The guy who invented the sport of basketball coached at Kansas. If you ignore the 2007 football season, it's unclear if anyone ever even explained the rules of football at Kansas. While the Jayhawks have won three NCAA basketball titles, they have just four football seasons with 10+ wins. Kansas has more seasons with double-digit loses in the last decade than it has seasons with double-digit wins in the school's entire 128 year old history. Kansas basketball's last sub-.500 season was 1983. Kansas football went winless in 2015.

So where did Kansas get off going off for an entire season? Quarterback Todd Reesing threw for 33 touchdowns and just seven interceptions. In 2010, he was cut by the CFL's Saskatchewan Roughriders during training camp. Running backs Brandon McAnderson and Jake Sharp combined for 25 touchdowns and over 2,300 yards from scrimmage. The one stud of the entire team was future five-time Pro Bowl cornerback Aqib Talib.

So it must have been the coach that took an unranked team to a BCS bowl game. The incredible leadership of coach Mark Mangino. A coach so impressive he inspired one of the best baby Halloween costumes of all-time in 2008. What kind of leader was Fully Grown Adult Mangino? Well...

The season started with a 52-7 win over Central Michigan. The Jawhawks' fourth touchdown came on a 77-yard punt return by Raimond Pendleton, who dove into the end zone and drew a penalty. It was the kind of thing that would upset any coach, but Mangino came unhinged.

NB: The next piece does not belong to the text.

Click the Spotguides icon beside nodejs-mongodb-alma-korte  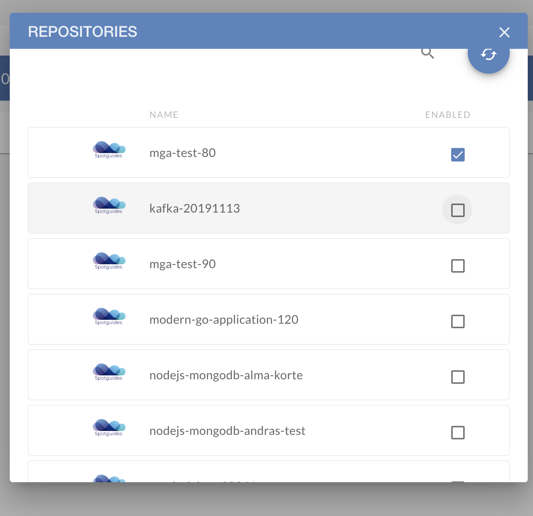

Mangino apparently had quite a few incidents where he screamed at people, from players, like linebacker Artist Wright, to Kansas staff issuing him parking tickets. It all came to a head in 2009 as Kansas slid back to mediocrity,

Still, 2007 was something to remember. They started the season unranked and stayed that way until week six. By week 12, they were No. 2 in the nation. They could have played for the BCS National Championship, but fourth-ranked Missouri and Chase Daniel upset them in the regular season finale. Finishing the season with a win over No. 5 Virginia Tech seemed to legitimize the season. A true fraud would have lost the Orange Bowl. Kansas was for real.

According to Wikipeida, the team's performance earned them the "Stanley Tools Breakthrough of the Year Award," which seems to have been given out at the annual college football awards. Wikipedia is the only place on the internet where you can find the words, "Stanley Tools Breakthrough of the Year Award" typed in that order until this post.

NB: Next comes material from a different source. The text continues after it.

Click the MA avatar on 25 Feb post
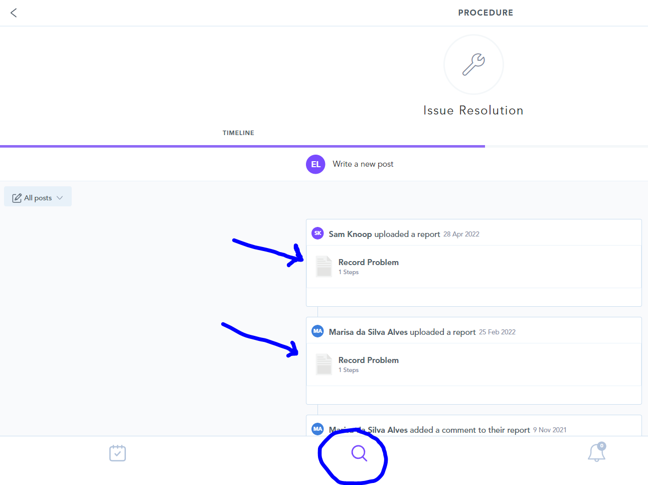 tap(317, 331)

2008 was a down year as the team fell to 8-5. That was the last time the football team had a winning record. In 2009, they lost seven straight to end the season and Mangino was on his way out. Jason Whitlock wondered in the Kansas City Journal if Mangino was so angry because of his weight. Whitlock thought if Mangino took two years off and dropped a few hundred pounds he'd be an excellent and even-keeled BCS or NFL head coaching candidate. Instead, after a few years off and another stop at Youngstown State, Mangino was run out of Iowa State and retired in 2016.

After winning 12 games in 2007 and having a legitimate shot at playing for a National Championship, things have gone back to normal in Lawrence. Kansas has won 12 games total since 2014. Meanwhile, the basketball team was again headed towards a top seed in the NCAA tournament.

Order has been restored. Kansas is bad at football again. Annually. What made everything fall into place for four months? Who knows, but they are the reason that every athlete is allowed to believe it could happen to them. Even if it ultimately doesn't.